*Task 1:*
According to the passage on dead instructions, what percentage of register dead instructions do the optimized SPEC benchmarks contain?

*Text extract:*
□ □ □ □ □

Fig. 2. Optimization to reduce load/store latency (dijkstra)

Figure 1 further breaks-up the DDI into three categories: dead instructions due to a register set, dead instructions due to a memory set, and *NOP* instructions. A *NOP* instruction is used for several purposes such as to force memory alignment and to prevent hazards, and does not change the state of the system. On average, the optimized MiBench benchmarks contain 3.88% register set dead instructions, 3.83% memory set dead instructions, and no *NOP* instructions. The corresponding numbers for unoptimized MiBench benchmark are 3.34%, 1.21%, and 0.06%, respectively. The optimized SPEC benchmarks contain 4.58% register dead instructions. Finally, 6.64%, 1.85%, and 0.21% of instructions executed by the unoptimized SPEC benchmarks are dynamically dead due to redundant register sets, memory sets and *NOP* instructions respectively.

□ □ □ □ □

*Task 2:*
From the entries below, duplicate the lines starting with the line that contains "This screenshot has width=1103, height=690." and going on through the line that contains "click(x=1016, y=199)", and output only those lines.

□ □ □ □ □

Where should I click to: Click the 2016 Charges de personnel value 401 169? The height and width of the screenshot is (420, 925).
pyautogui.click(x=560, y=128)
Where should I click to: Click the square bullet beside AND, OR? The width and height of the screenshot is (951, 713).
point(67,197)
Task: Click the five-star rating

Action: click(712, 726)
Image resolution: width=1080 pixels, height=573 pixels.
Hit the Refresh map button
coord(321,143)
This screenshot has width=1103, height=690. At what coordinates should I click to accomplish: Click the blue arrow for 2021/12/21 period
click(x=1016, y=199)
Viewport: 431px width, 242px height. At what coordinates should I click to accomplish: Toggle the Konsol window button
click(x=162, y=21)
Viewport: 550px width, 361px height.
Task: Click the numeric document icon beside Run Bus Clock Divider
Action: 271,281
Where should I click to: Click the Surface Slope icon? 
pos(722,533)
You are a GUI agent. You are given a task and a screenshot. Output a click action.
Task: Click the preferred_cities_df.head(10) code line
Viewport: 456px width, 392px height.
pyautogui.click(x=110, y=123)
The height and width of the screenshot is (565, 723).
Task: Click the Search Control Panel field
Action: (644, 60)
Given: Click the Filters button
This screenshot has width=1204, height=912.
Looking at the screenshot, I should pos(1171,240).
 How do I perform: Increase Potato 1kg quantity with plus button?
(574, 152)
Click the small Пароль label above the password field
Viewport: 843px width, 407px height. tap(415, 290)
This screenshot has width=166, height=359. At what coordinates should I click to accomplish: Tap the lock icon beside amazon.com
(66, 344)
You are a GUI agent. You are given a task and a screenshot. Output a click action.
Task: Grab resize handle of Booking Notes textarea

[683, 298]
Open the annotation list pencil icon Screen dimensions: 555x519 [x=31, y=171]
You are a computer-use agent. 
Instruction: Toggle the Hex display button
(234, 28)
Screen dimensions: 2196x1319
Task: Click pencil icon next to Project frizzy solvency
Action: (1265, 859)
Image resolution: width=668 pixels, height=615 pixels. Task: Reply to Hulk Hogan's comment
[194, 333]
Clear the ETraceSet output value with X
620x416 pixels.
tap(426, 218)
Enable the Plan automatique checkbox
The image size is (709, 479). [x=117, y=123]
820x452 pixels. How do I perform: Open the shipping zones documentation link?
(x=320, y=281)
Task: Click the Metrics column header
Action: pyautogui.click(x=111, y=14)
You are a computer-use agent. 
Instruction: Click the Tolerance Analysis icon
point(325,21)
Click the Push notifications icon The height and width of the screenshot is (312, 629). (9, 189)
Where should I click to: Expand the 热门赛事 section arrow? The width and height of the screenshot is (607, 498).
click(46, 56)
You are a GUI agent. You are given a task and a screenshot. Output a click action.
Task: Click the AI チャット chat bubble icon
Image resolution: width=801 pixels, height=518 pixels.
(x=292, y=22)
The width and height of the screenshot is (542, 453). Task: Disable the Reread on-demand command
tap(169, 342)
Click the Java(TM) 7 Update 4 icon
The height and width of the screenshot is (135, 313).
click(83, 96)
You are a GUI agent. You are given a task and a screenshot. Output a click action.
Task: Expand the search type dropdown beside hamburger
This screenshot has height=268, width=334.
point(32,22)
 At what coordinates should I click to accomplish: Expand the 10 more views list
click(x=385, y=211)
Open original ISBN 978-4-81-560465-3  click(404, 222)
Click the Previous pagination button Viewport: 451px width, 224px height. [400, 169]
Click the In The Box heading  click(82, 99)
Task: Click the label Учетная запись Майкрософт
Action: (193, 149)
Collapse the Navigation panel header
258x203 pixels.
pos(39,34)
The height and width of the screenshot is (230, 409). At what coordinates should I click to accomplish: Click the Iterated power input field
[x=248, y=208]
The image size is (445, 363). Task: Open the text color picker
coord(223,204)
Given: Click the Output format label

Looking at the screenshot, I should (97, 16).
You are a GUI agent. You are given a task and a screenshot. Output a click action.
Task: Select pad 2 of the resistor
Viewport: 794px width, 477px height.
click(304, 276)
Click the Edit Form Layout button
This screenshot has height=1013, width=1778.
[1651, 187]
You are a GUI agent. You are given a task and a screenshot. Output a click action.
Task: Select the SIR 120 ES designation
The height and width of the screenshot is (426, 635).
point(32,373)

□ □ □ □ □

*Correct response 1:*
4.58%

*Correct response 2:*
This screenshot has width=1103, height=690. At what coordinates should I click to accomplish: Click the blue arrow for 2021/12/21 period
click(x=1016, y=199)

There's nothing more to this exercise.